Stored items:
►

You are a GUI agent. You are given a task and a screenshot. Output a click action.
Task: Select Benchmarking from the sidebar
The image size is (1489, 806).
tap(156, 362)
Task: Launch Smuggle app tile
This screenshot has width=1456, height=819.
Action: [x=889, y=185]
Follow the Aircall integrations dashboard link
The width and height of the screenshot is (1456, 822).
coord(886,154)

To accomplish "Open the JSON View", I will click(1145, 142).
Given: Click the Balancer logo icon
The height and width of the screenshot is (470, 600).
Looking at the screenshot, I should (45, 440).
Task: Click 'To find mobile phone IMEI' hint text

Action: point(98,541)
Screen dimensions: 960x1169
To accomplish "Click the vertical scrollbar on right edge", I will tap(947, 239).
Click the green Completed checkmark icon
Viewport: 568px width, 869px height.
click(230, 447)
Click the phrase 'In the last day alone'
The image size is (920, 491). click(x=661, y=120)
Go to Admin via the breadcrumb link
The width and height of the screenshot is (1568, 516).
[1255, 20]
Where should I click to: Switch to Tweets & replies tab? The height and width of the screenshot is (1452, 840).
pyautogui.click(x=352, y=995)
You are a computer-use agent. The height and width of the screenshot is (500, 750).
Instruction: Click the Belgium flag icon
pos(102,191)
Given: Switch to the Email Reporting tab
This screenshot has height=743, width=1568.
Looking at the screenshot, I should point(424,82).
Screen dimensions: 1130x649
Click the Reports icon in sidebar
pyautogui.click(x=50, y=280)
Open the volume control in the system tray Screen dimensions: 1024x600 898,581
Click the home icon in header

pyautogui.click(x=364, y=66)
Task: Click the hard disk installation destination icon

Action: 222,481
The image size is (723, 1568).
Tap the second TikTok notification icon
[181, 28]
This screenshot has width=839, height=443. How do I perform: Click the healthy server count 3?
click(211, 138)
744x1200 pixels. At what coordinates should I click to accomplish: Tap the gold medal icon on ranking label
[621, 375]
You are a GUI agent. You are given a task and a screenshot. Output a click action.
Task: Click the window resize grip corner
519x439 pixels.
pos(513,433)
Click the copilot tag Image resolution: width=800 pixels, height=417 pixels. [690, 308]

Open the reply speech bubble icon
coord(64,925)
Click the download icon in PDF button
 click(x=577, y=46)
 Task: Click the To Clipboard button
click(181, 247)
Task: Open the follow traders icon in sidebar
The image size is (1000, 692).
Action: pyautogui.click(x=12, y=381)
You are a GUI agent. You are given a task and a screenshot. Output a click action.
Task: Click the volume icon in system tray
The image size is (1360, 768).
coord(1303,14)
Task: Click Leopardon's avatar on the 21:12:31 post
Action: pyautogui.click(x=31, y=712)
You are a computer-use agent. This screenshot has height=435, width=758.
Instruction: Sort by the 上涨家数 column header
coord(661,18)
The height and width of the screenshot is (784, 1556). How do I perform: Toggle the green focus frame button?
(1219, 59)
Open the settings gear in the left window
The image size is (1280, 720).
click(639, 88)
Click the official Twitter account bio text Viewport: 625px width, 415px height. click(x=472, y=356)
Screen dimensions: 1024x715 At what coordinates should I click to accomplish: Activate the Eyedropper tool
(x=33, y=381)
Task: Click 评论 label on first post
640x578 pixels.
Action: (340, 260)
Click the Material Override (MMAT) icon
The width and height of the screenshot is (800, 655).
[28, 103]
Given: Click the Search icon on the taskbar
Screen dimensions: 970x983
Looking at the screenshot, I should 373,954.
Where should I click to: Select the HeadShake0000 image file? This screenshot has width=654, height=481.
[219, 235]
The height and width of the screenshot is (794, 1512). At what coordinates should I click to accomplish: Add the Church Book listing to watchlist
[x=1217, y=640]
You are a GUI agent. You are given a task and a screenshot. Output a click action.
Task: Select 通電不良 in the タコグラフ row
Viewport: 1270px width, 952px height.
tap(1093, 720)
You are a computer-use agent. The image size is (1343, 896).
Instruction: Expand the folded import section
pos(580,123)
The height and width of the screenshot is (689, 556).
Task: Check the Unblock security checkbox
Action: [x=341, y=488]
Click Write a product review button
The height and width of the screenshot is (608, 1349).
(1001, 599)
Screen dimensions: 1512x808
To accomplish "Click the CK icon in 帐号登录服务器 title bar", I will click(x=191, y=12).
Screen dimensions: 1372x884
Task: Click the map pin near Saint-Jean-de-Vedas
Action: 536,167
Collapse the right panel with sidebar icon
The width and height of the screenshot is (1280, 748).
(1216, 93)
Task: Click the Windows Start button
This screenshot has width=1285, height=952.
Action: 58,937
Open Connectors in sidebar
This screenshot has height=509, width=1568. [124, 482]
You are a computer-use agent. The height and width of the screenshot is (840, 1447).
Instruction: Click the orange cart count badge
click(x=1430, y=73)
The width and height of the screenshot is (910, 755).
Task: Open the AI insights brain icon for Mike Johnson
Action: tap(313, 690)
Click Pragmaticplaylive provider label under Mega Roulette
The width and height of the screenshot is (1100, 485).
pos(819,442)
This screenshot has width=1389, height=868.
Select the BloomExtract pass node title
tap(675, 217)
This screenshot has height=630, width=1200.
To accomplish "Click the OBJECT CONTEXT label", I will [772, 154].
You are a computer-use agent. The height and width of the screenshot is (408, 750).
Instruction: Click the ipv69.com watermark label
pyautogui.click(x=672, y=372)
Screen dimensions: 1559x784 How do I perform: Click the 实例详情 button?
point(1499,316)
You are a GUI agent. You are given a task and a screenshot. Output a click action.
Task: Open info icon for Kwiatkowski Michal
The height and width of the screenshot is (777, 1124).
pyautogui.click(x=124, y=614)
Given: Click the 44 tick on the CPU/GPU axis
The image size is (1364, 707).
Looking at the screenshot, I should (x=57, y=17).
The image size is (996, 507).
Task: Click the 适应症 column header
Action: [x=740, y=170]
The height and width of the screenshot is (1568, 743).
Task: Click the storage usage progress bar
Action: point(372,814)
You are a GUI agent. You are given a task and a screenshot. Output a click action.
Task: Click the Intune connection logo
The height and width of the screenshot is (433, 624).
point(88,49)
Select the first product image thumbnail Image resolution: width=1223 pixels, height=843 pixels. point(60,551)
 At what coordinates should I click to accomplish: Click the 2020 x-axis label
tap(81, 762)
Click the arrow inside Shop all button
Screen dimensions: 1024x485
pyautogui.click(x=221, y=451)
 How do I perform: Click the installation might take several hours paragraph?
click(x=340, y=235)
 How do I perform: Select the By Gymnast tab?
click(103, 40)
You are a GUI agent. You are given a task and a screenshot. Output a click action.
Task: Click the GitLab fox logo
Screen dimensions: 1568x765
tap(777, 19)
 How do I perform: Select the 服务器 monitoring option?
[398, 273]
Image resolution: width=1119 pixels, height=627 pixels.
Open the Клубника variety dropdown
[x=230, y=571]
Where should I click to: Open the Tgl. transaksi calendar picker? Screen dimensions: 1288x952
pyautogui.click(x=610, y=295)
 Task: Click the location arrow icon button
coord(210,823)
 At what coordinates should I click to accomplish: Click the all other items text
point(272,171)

◄

▸ Task statement
Print the entries above exactly as they were written, down to the last line.

▸ Task output
You are a GUI agent. You are given a task and a screenshot. Output a click action.
Task: Select Benchmarking from the sidebar
The image size is (1489, 806).
tap(156, 362)
Task: Launch Smuggle app tile
This screenshot has width=1456, height=819.
Action: [x=889, y=185]
Follow the Aircall integrations dashboard link
The width and height of the screenshot is (1456, 822).
coord(886,154)

To accomplish "Open the JSON View", I will click(1145, 142).
Given: Click the Balancer logo icon
The height and width of the screenshot is (470, 600).
Looking at the screenshot, I should (45, 440).
Task: Click 'To find mobile phone IMEI' hint text

Action: point(98,541)
Screen dimensions: 960x1169
To accomplish "Click the vertical scrollbar on right edge", I will tap(947, 239).
Click the green Completed checkmark icon
Viewport: 568px width, 869px height.
click(230, 447)
Click the phrase 'In the last day alone'
The image size is (920, 491). click(x=661, y=120)
Go to Admin via the breadcrumb link
The width and height of the screenshot is (1568, 516).
[1255, 20]
Where should I click to: Switch to Tweets & replies tab? The height and width of the screenshot is (1452, 840).
pyautogui.click(x=352, y=995)
You are a computer-use agent. The height and width of the screenshot is (500, 750).
Instruction: Click the Belgium flag icon
pos(102,191)
Given: Switch to the Email Reporting tab
This screenshot has height=743, width=1568.
Looking at the screenshot, I should point(424,82).
Screen dimensions: 1130x649
Click the Reports icon in sidebar
pyautogui.click(x=50, y=280)
Open the volume control in the system tray Screen dimensions: 1024x600 898,581
Click the home icon in header

pyautogui.click(x=364, y=66)
Task: Click the hard disk installation destination icon

Action: 222,481
The image size is (723, 1568).
Tap the second TikTok notification icon
[181, 28]
This screenshot has width=839, height=443. How do I perform: Click the healthy server count 3?
click(211, 138)
744x1200 pixels. At what coordinates should I click to accomplish: Tap the gold medal icon on ranking label
[621, 375]
You are a GUI agent. You are given a task and a screenshot. Output a click action.
Task: Click the window resize grip corner
519x439 pixels.
pos(513,433)
Click the copilot tag Image resolution: width=800 pixels, height=417 pixels. [690, 308]

Open the reply speech bubble icon
coord(64,925)
Click the download icon in PDF button
 click(x=577, y=46)
 Task: Click the To Clipboard button
click(181, 247)
Task: Open the follow traders icon in sidebar
The image size is (1000, 692).
Action: pyautogui.click(x=12, y=381)
You are a GUI agent. You are given a task and a screenshot. Output a click action.
Task: Click the volume icon in system tray
The image size is (1360, 768).
coord(1303,14)
Task: Click Leopardon's avatar on the 21:12:31 post
Action: pyautogui.click(x=31, y=712)
You are a computer-use agent. This screenshot has height=435, width=758.
Instruction: Sort by the 上涨家数 column header
coord(661,18)
The height and width of the screenshot is (784, 1556). How do I perform: Toggle the green focus frame button?
(1219, 59)
Open the settings gear in the left window
The image size is (1280, 720).
click(639, 88)
Click the official Twitter account bio text Viewport: 625px width, 415px height. click(x=472, y=356)
Screen dimensions: 1024x715 At what coordinates should I click to accomplish: Activate the Eyedropper tool
(x=33, y=381)
Task: Click 评论 label on first post
640x578 pixels.
Action: (340, 260)
Click the Material Override (MMAT) icon
The width and height of the screenshot is (800, 655).
[28, 103]
Given: Click the Search icon on the taskbar
Screen dimensions: 970x983
Looking at the screenshot, I should 373,954.
Where should I click to: Select the HeadShake0000 image file? This screenshot has width=654, height=481.
[219, 235]
The height and width of the screenshot is (794, 1512). At what coordinates should I click to accomplish: Add the Church Book listing to watchlist
[x=1217, y=640]
You are a GUI agent. You are given a task and a screenshot. Output a click action.
Task: Select 通電不良 in the タコグラフ row
Viewport: 1270px width, 952px height.
tap(1093, 720)
You are a computer-use agent. The image size is (1343, 896).
Instruction: Expand the folded import section
pos(580,123)
The height and width of the screenshot is (689, 556).
Task: Check the Unblock security checkbox
Action: [x=341, y=488]
Click Write a product review button
The height and width of the screenshot is (608, 1349).
(1001, 599)
Screen dimensions: 1512x808
To accomplish "Click the CK icon in 帐号登录服务器 title bar", I will click(x=191, y=12).
Screen dimensions: 1372x884
Task: Click the map pin near Saint-Jean-de-Vedas
Action: 536,167
Collapse the right panel with sidebar icon
The width and height of the screenshot is (1280, 748).
(1216, 93)
Task: Click the Windows Start button
This screenshot has width=1285, height=952.
Action: 58,937
Open Connectors in sidebar
This screenshot has height=509, width=1568. [124, 482]
You are a computer-use agent. The height and width of the screenshot is (840, 1447).
Instruction: Click the orange cart count badge
click(x=1430, y=73)
The width and height of the screenshot is (910, 755).
Task: Open the AI insights brain icon for Mike Johnson
Action: tap(313, 690)
Click Pragmaticplaylive provider label under Mega Roulette
The width and height of the screenshot is (1100, 485).
pos(819,442)
This screenshot has width=1389, height=868.
Select the BloomExtract pass node title
tap(675, 217)
This screenshot has height=630, width=1200.
To accomplish "Click the OBJECT CONTEXT label", I will [772, 154].
You are a computer-use agent. The height and width of the screenshot is (408, 750).
Instruction: Click the ipv69.com watermark label
pyautogui.click(x=672, y=372)
Screen dimensions: 1559x784 How do I perform: Click the 实例详情 button?
point(1499,316)
You are a GUI agent. You are given a task and a screenshot. Output a click action.
Task: Open info icon for Kwiatkowski Michal
The height and width of the screenshot is (777, 1124).
pyautogui.click(x=124, y=614)
Given: Click the 44 tick on the CPU/GPU axis
The image size is (1364, 707).
Looking at the screenshot, I should (x=57, y=17).
The image size is (996, 507).
Task: Click the 适应症 column header
Action: [x=740, y=170]
The height and width of the screenshot is (1568, 743).
Task: Click the storage usage progress bar
Action: point(372,814)
You are a GUI agent. You are given a task and a screenshot. Output a click action.
Task: Click the Intune connection logo
The height and width of the screenshot is (433, 624).
point(88,49)
Select the first product image thumbnail Image resolution: width=1223 pixels, height=843 pixels. point(60,551)
 At what coordinates should I click to accomplish: Click the 2020 x-axis label
tap(81, 762)
Click the arrow inside Shop all button
Screen dimensions: 1024x485
pyautogui.click(x=221, y=451)
 How do I perform: Click the installation might take several hours paragraph?
click(x=340, y=235)
 How do I perform: Select the By Gymnast tab?
click(103, 40)
You are a GUI agent. You are given a task and a screenshot. Output a click action.
Task: Click the GitLab fox logo
Screen dimensions: 1568x765
tap(777, 19)
 How do I perform: Select the 服务器 monitoring option?
[398, 273]
Image resolution: width=1119 pixels, height=627 pixels.
Open the Клубника variety dropdown
[x=230, y=571]
Where should I click to: Open the Tgl. transaksi calendar picker? Screen dimensions: 1288x952
pyautogui.click(x=610, y=295)
 Task: Click the location arrow icon button
coord(210,823)
 At what coordinates should I click to accomplish: Click the all other items text
point(272,171)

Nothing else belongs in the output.